**AIM OF THE TASK**
Working from the records below, return word for word the line that contains "Image resolution: width=1536" and each line after it, ending with the last. Skip all pictures.

**DATASET EXTRACT**
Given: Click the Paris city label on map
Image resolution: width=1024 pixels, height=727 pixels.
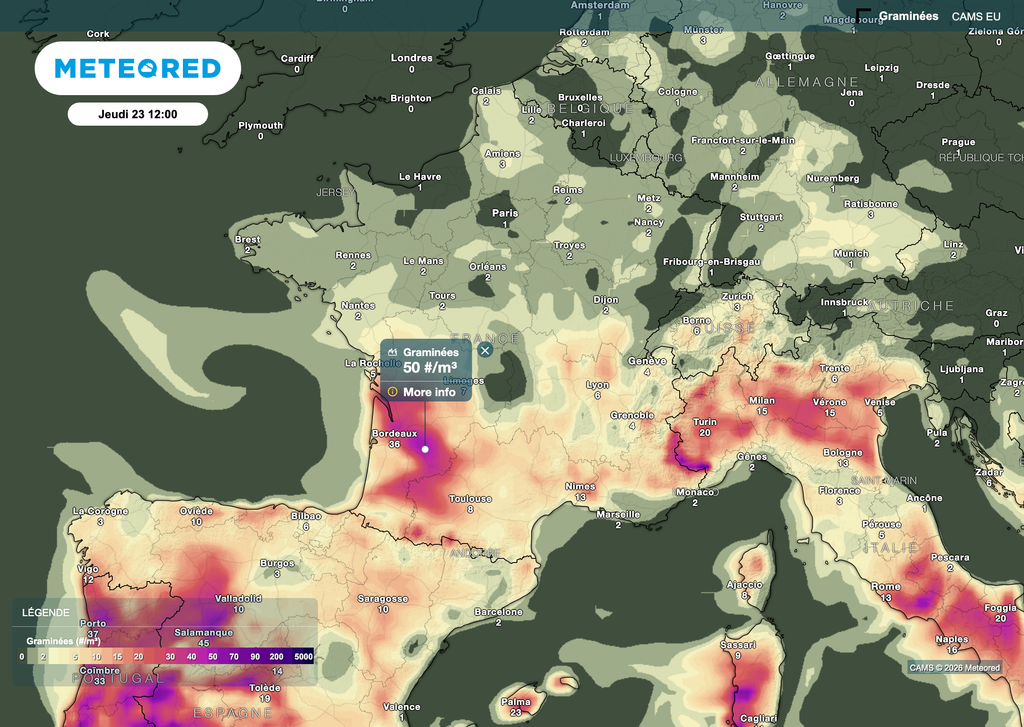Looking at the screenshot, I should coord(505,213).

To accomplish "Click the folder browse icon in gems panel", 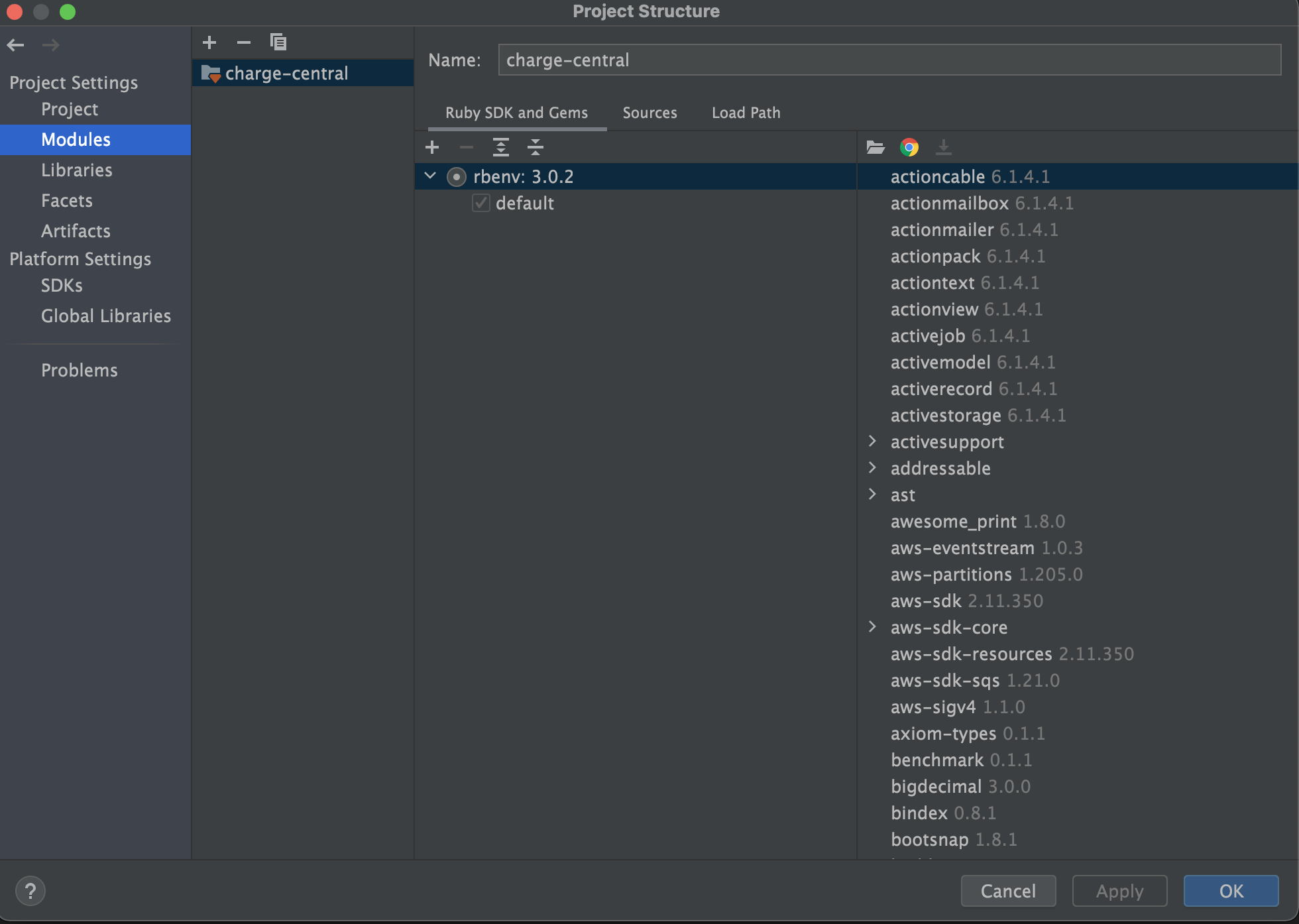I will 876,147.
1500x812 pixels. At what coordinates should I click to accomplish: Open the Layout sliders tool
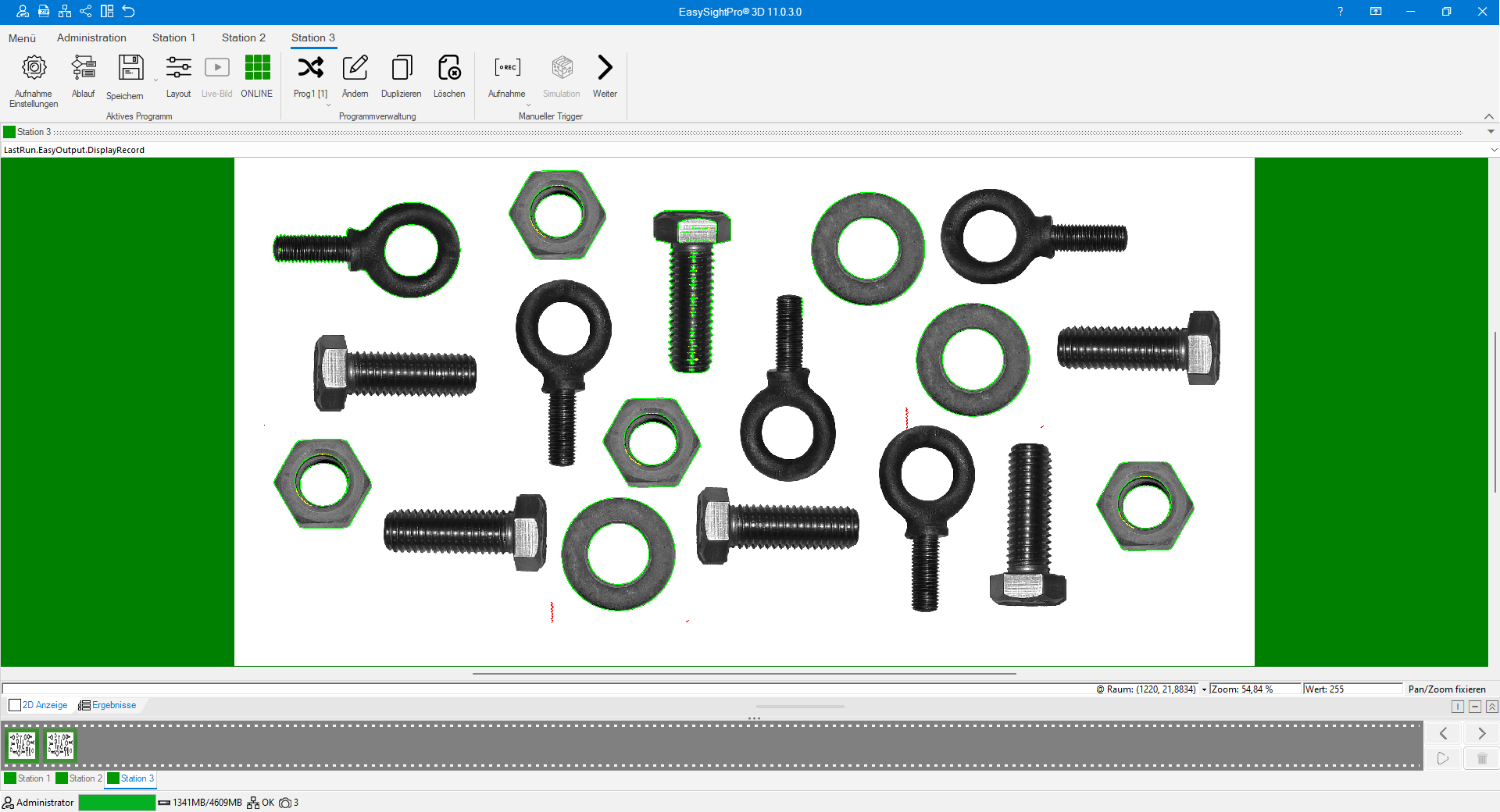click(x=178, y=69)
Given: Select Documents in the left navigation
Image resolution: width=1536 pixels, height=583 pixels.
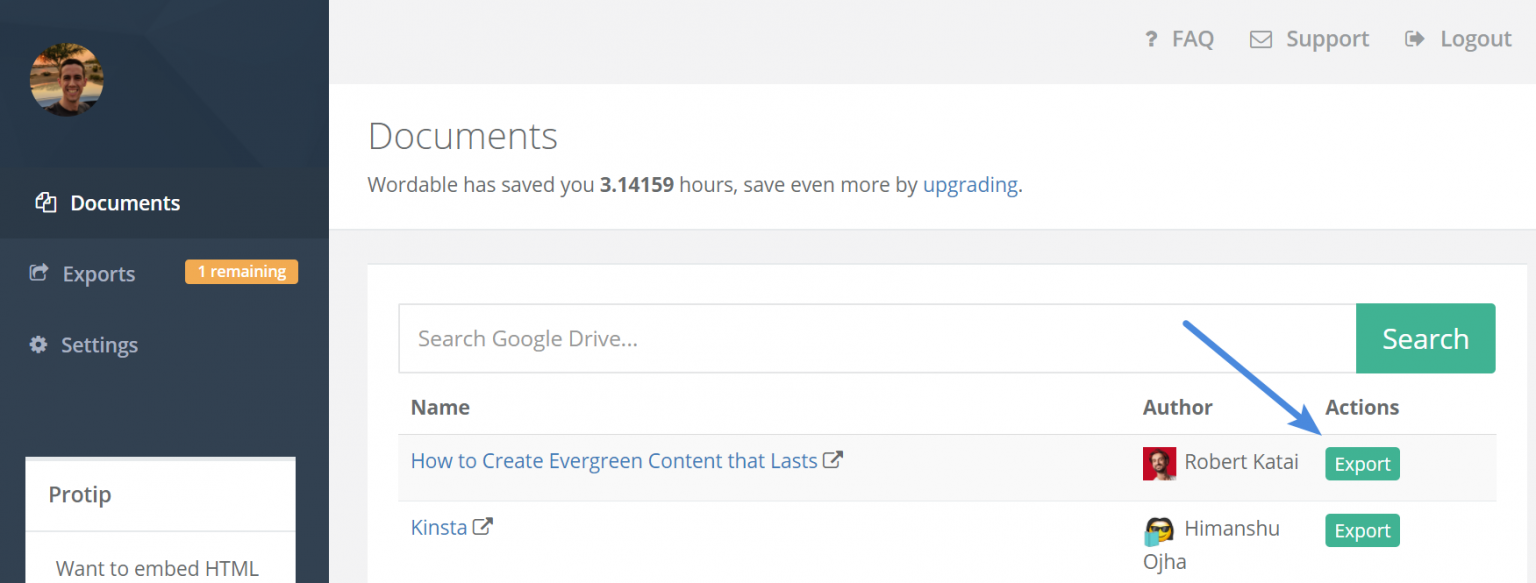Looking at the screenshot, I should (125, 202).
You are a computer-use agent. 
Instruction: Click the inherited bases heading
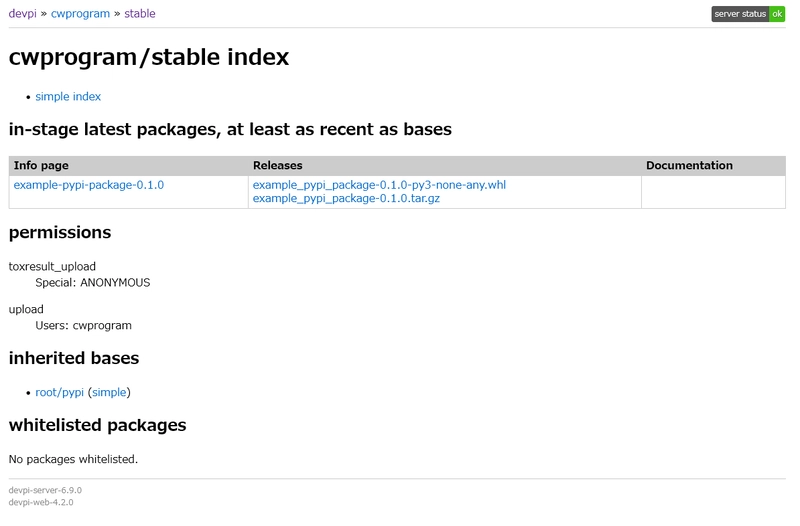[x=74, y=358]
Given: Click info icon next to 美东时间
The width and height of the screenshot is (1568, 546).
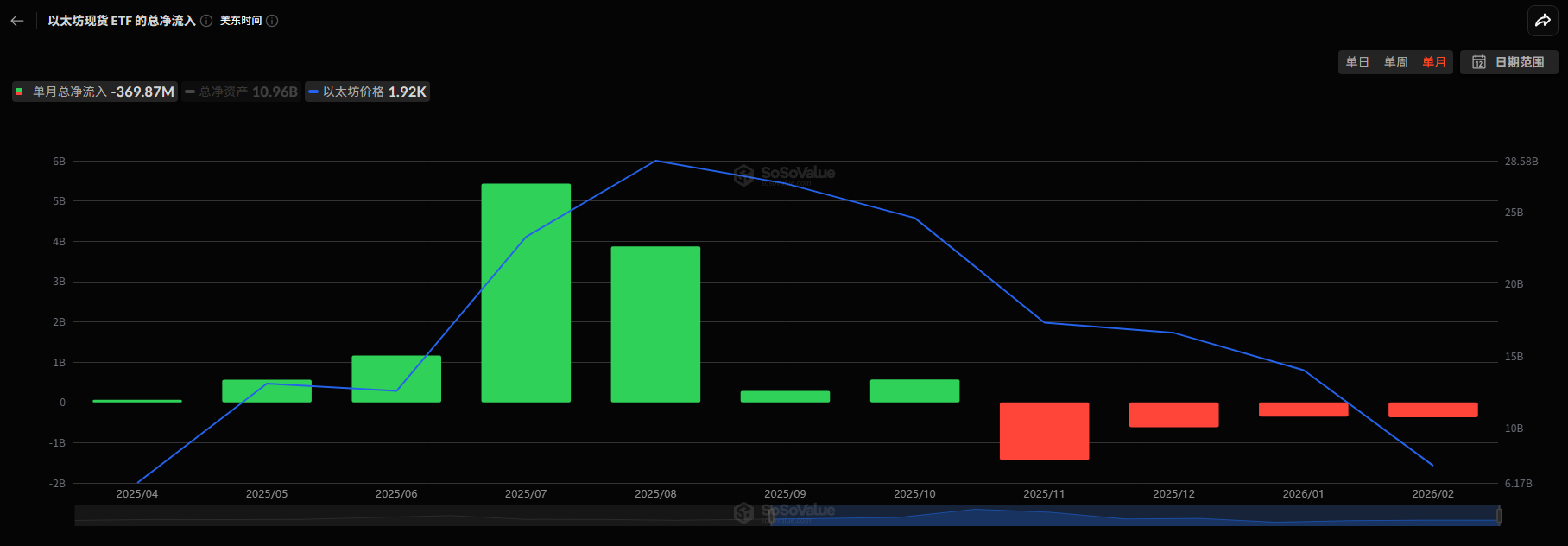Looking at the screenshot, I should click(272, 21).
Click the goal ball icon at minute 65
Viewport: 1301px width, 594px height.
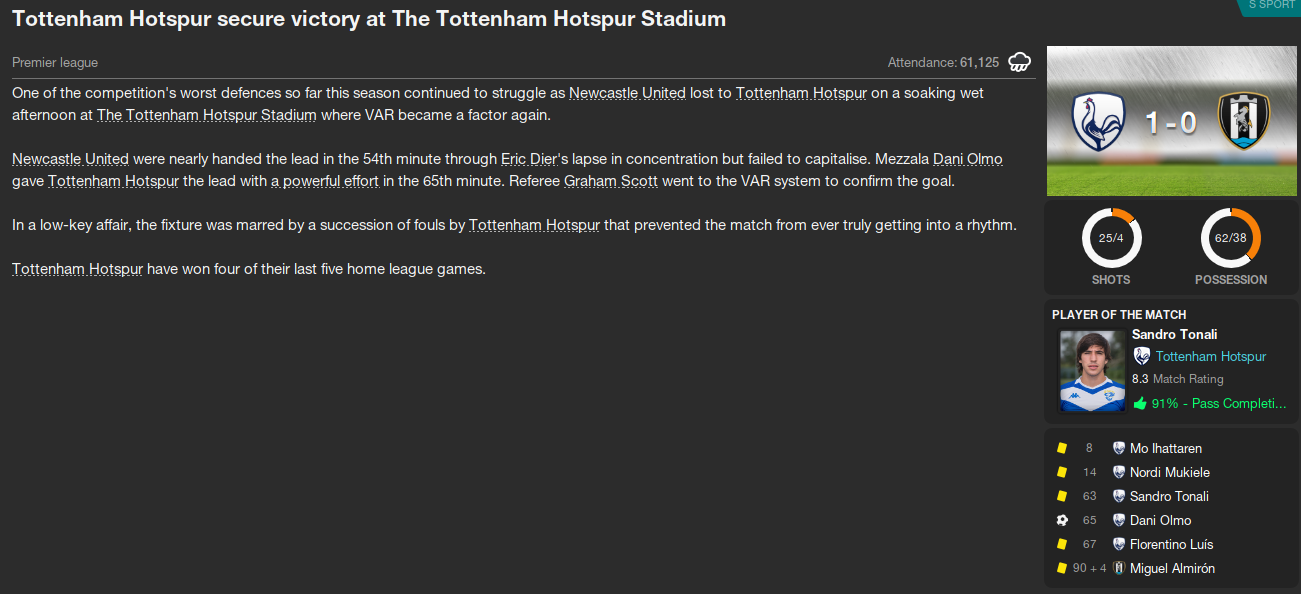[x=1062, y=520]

**ANSWER FOR THE TASK**
Image resolution: width=1536 pixels, height=583 pixels.
Looking at the screenshot, I should (125, 202).
You are a computer-use agent. 
Instruction: Click the inherited bases heading
[x=74, y=358]
Given: Click info icon next to 美东时间
The width and height of the screenshot is (1568, 546).
Looking at the screenshot, I should click(272, 21).
Click the goal ball icon at minute 65
Viewport: 1301px width, 594px height.
[x=1062, y=520]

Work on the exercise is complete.